### Your assignment
Reproduce the entries verbatim; no pictures.

Input for this task Start Marker

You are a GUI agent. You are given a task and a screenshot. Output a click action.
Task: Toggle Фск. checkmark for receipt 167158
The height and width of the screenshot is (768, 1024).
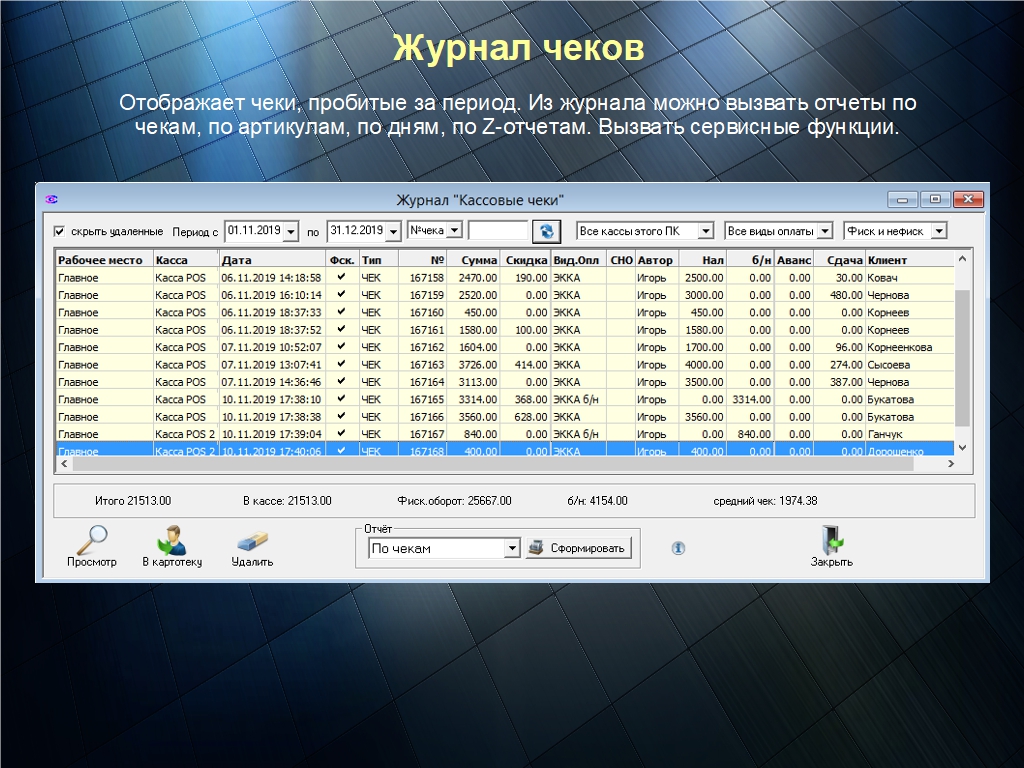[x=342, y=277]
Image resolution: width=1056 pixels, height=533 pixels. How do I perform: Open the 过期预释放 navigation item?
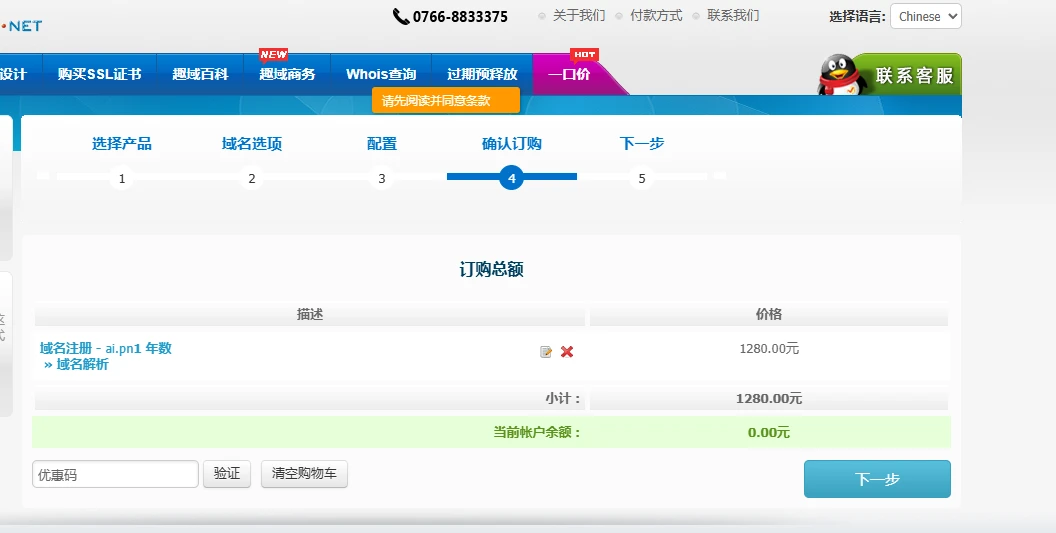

Input for this task End Marker

### Written answer
You are a GUI agent. You are given a task and a screenshot. Output a click action.
Task: Toggle Фск. checkmark for receipt 167158
The height and width of the screenshot is (768, 1024).
[x=342, y=277]
Image resolution: width=1056 pixels, height=533 pixels. How do I perform: Open the 过期预释放 navigation item?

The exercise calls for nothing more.